La consentida: es la comilona reconfortante que responde al pensamiento de “Hoy me lo merezco”; una vez abierto “el candado”, nos damos permiso de probar esos platillos que en otras circunstancias serían considerados un pecado, pero que en momentos de cansancio se convierten en un verdadero premio a nuestro esfuerzo.
Concluimos que casi todas las chicas tenemos estos momentos monchis, y que en muchos casos éstos alivian o liberan la tensión en circunstancias emocionales difíciles. Sin embargo, después de este alivio temporal llega la culpa (propia o ajena) a arruinarnos la fiesta.
Y yo pregunto: ¿no están cansadas de escuchar la letanía posmonchis?, esa que va: “¡Oh, no! Me siento gorda, comí mucho, por qué lo hice, qué horror, soy un cerdo, cuántos chocolates, bla bla bla…”. Yo sí; es una reacción aprendida para quedar bien ante los demás y ante nuestro ego, pero no sirve de nada. Si en verdad quisiéramos hacer algo positivo al respecto, en vez de flagelarnos frente al espejo podríamos empezar por sentarnos un momentito a reflexionar de dónde vienen esos arranques. Si forman parte de un trastorno mayor, entonces hay que pedir ayuda y atenderse. Pero si no nos causan culpa alguna, ¡hay que disfrutarlos y dejar que las demás chicas también lo disfruten!
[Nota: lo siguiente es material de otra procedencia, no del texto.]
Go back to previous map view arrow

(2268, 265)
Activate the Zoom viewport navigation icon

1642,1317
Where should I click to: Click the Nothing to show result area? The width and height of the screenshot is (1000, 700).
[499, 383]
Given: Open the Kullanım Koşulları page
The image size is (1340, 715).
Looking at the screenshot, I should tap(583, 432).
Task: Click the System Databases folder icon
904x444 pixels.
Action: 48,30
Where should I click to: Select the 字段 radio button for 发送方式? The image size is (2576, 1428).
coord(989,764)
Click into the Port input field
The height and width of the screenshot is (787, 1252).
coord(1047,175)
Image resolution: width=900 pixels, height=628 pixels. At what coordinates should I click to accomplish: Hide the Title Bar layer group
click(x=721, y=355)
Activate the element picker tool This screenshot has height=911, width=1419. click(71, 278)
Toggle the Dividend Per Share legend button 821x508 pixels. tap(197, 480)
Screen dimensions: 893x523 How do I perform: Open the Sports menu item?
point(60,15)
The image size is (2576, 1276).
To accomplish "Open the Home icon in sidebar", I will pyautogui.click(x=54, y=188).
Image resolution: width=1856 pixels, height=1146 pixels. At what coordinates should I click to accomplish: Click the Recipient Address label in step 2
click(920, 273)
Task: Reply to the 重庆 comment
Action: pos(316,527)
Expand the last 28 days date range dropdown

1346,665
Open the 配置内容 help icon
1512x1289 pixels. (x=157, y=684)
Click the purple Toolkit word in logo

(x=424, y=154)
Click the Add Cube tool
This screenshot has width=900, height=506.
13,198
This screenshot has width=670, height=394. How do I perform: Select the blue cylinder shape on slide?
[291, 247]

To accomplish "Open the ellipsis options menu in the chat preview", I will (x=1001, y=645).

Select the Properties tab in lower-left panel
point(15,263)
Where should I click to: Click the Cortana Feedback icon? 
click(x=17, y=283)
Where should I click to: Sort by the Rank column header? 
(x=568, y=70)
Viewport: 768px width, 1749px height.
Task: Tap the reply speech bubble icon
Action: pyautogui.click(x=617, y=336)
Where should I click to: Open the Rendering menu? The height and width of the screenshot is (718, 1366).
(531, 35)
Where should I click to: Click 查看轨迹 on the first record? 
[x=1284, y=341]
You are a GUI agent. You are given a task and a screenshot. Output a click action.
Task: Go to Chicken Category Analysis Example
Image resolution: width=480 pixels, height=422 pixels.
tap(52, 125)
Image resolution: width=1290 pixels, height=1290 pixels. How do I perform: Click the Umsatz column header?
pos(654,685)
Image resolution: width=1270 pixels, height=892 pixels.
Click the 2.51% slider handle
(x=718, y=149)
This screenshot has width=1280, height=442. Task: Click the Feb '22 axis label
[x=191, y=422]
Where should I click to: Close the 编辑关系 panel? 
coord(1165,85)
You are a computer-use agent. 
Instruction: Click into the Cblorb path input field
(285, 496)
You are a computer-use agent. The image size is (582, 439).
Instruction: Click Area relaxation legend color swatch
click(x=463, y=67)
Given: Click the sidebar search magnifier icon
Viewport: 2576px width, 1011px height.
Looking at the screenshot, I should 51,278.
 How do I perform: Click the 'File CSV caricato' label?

El monchis no tiene por qué ser un motivo para llenarnos la cabeza de recriminaciones sobre el deber ser (talla cero, por ejemplo). Si pensamos que la armonía del cuerpo está conectada con un equilibrio interior, si trabajamos a diario para estar en armonía con nosotras mismas (haciendo algo de ejercicio y comiendo bien), destramparse de vez en cuando es un acto inofensivo y hasta liberador. En esa línea de pensamiento, me declaro fan de los monchis. ¿Y tú?